Abstract 6214: FANCA promotes transcription-coupled homologous recombination by catalyzing R-loops formation

Abstract

Abstract R loops arise from hybridization of RNA transcripts with template DNA during transcription, which are not only cause DNA damage in certain contexts as cancer hallmarks but also be important regulators of cellular processes. Recent findings revealed that DNA double-strand breaks (DSBs) elicit RNA-DNA hybrid formation.
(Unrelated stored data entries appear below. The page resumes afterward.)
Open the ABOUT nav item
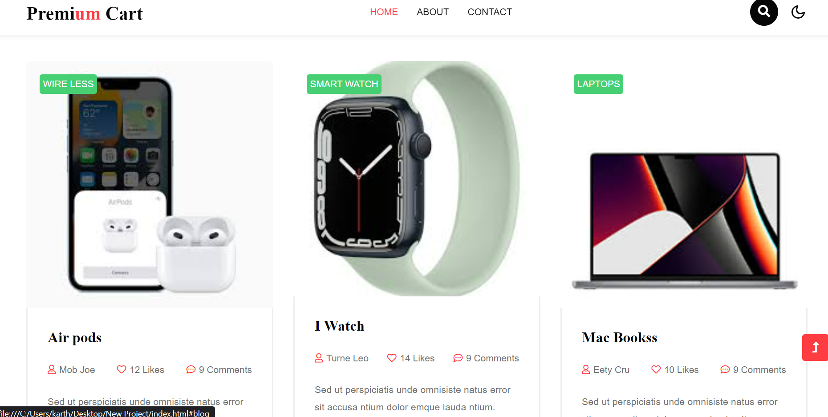 click(x=433, y=12)
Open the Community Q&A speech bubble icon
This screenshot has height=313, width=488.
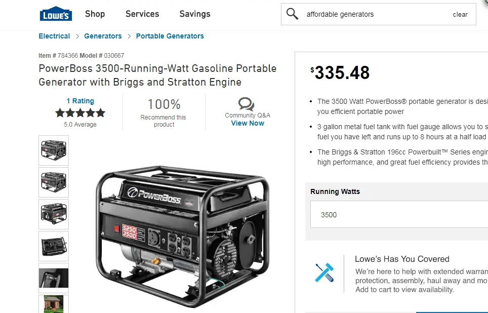pyautogui.click(x=247, y=103)
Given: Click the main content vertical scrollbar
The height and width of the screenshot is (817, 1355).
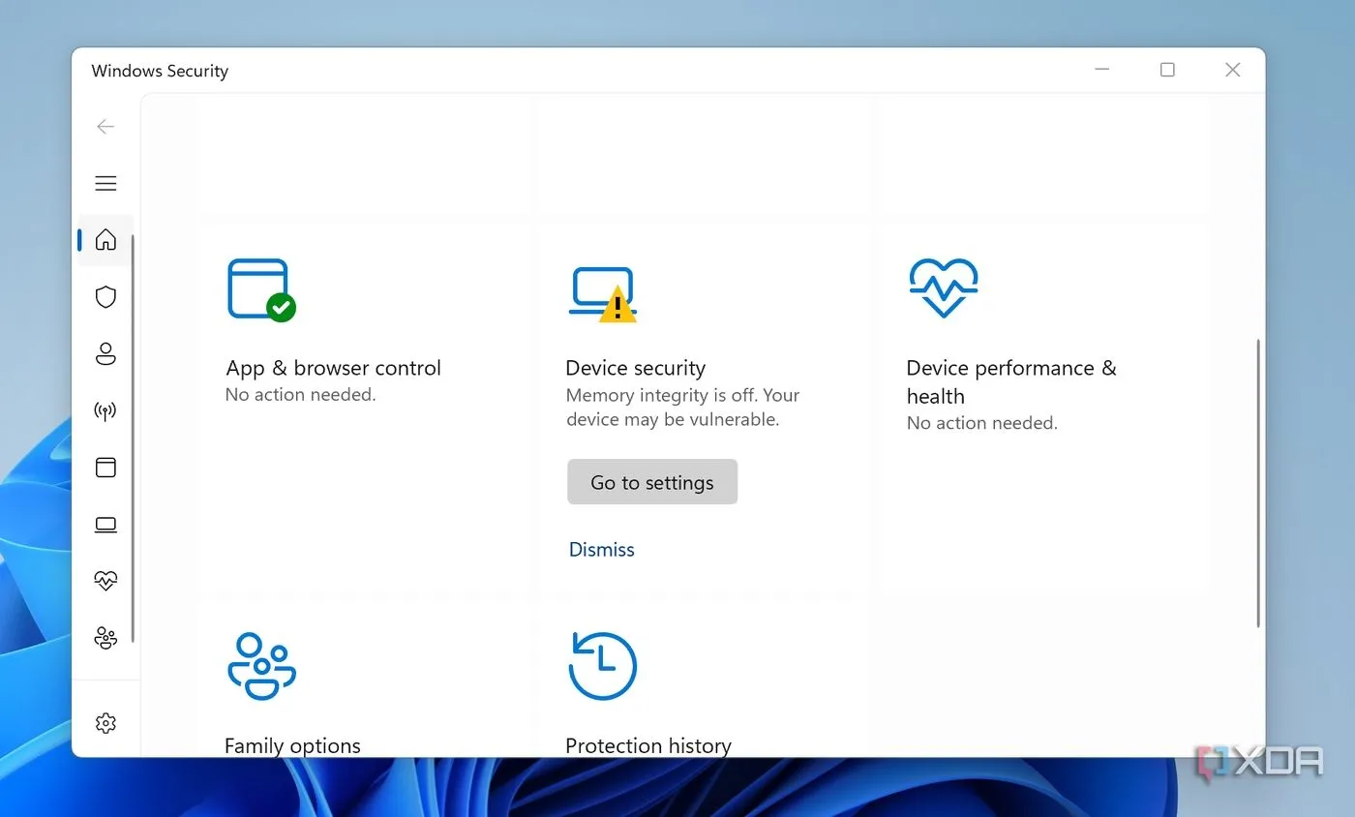Looking at the screenshot, I should click(x=1257, y=484).
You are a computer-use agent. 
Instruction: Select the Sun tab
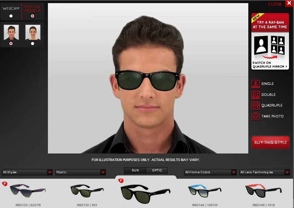click(135, 170)
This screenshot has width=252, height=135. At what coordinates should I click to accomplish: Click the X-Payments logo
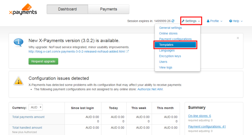23,9
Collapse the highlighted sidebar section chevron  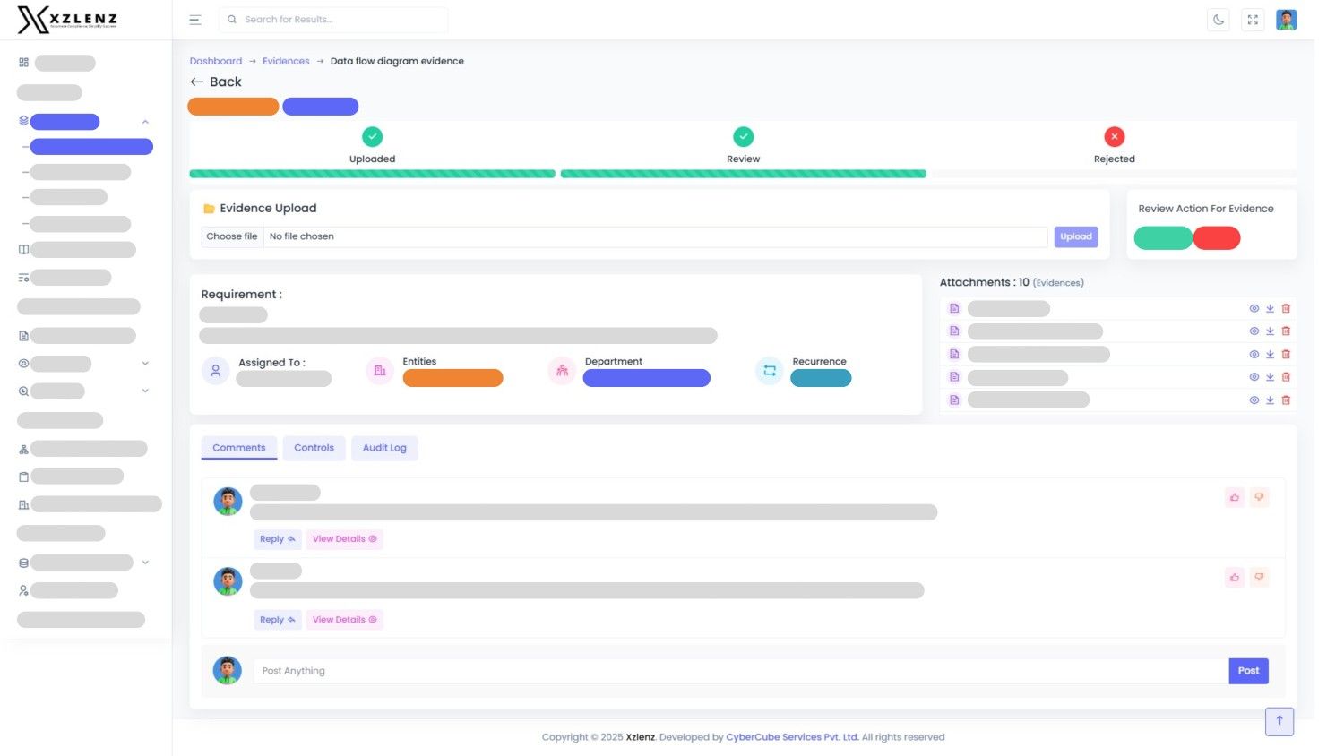click(145, 121)
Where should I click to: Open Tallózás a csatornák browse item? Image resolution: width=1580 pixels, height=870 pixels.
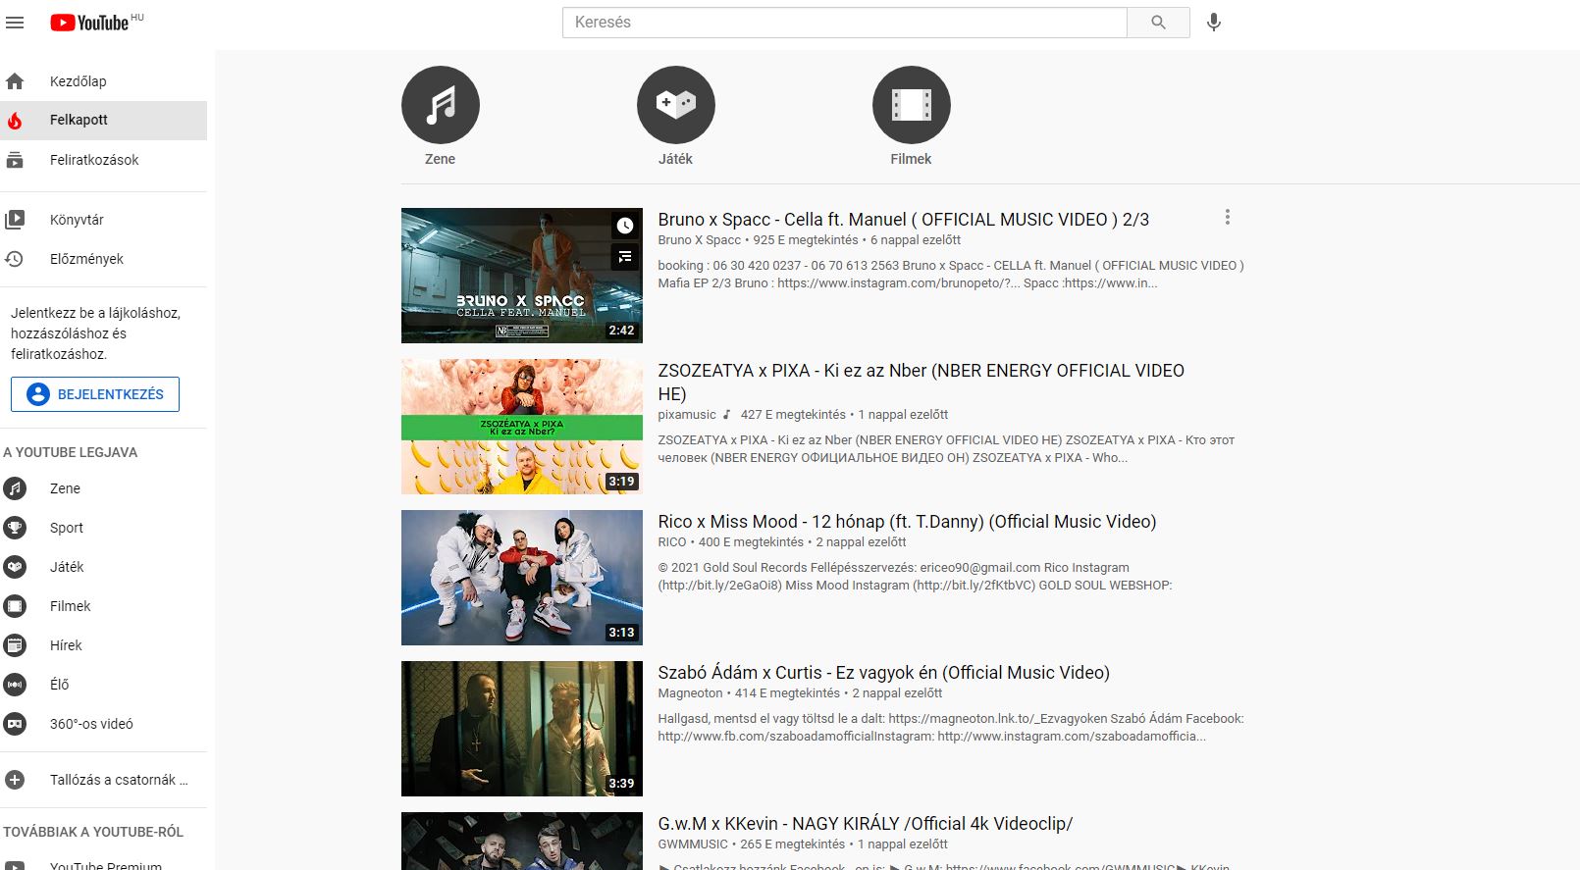(118, 780)
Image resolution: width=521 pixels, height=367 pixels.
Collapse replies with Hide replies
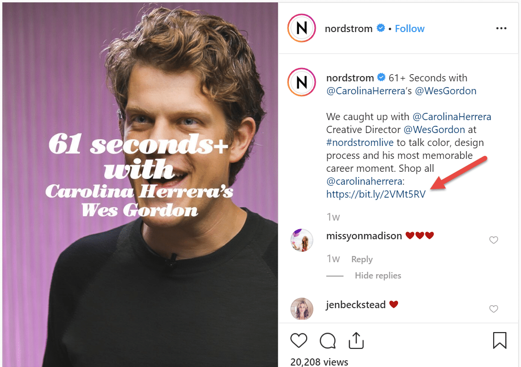(x=378, y=276)
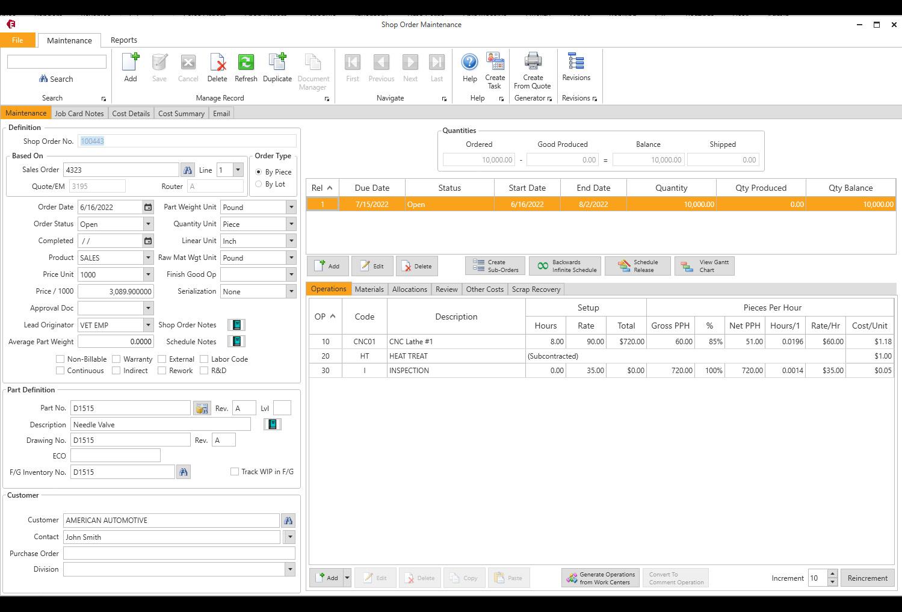Image resolution: width=902 pixels, height=612 pixels.
Task: Select the Duplicate record icon
Action: 277,66
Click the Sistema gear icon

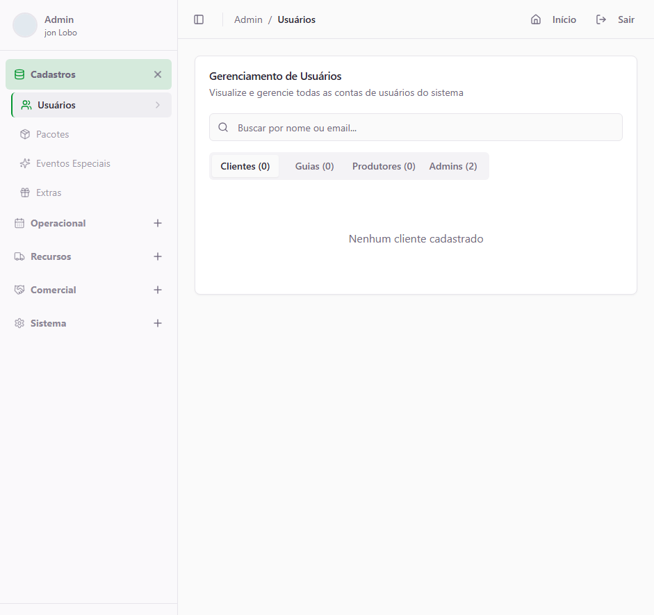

The RNA moiety of the R-loop displays an extraordinary potential to regulate multiple steps of homologous recombination (HR) by substituting for the double-stranded DNA (dsDNA) substrate on which DSB repair processes naturally occur. Here, we use the Damage At RNA Transcription assay to reveal colocalization of FANCA with R-loops in a highly transcribed genomic locus upon DNA damage. We further demonstrate FANCA participates in forming R-loops in the initial DSBs repair stage and assists in removing R-loops later. Besides, we find that highly purified human FANCA anneals synthetic single-stranded RNA (ssRNA) and ssDNA species to R-loops and binds R-loop substrates with high affinity, preferring guanine-rich sequences in vitro. Importantly, we illustrate that FANCA promotes HR efficiency via catalyzation of DNA: RNA hybrids at DSBs sites. Finally, a series of RNA and R-loop substrates are found to stimulate ID2 monoubiquitination, with activity corresponding to remove transient R- loops in later HR stage. In summary, our results support a mechanism whereby FANCA promotes the formation of temporary R-loops by annealing ssRNA and ssDNA species at DSBs in transcribed regions, thereby stimulating HR. Citation Format: Fang Li. FANCA promotes transcription-coupled homologous recombination by catalyzing R-loops formation. [abstract]. In: Proceedings of the American Association for Cancer Research Annual Meeting 2023; Part 1 (Regular and Invited Abstracts); 2023 Apr 14-19; Orlando, FL. Philadelphia (PA): AACR; Cancer Res 2023;83(7_Suppl):Abstract nr 6214.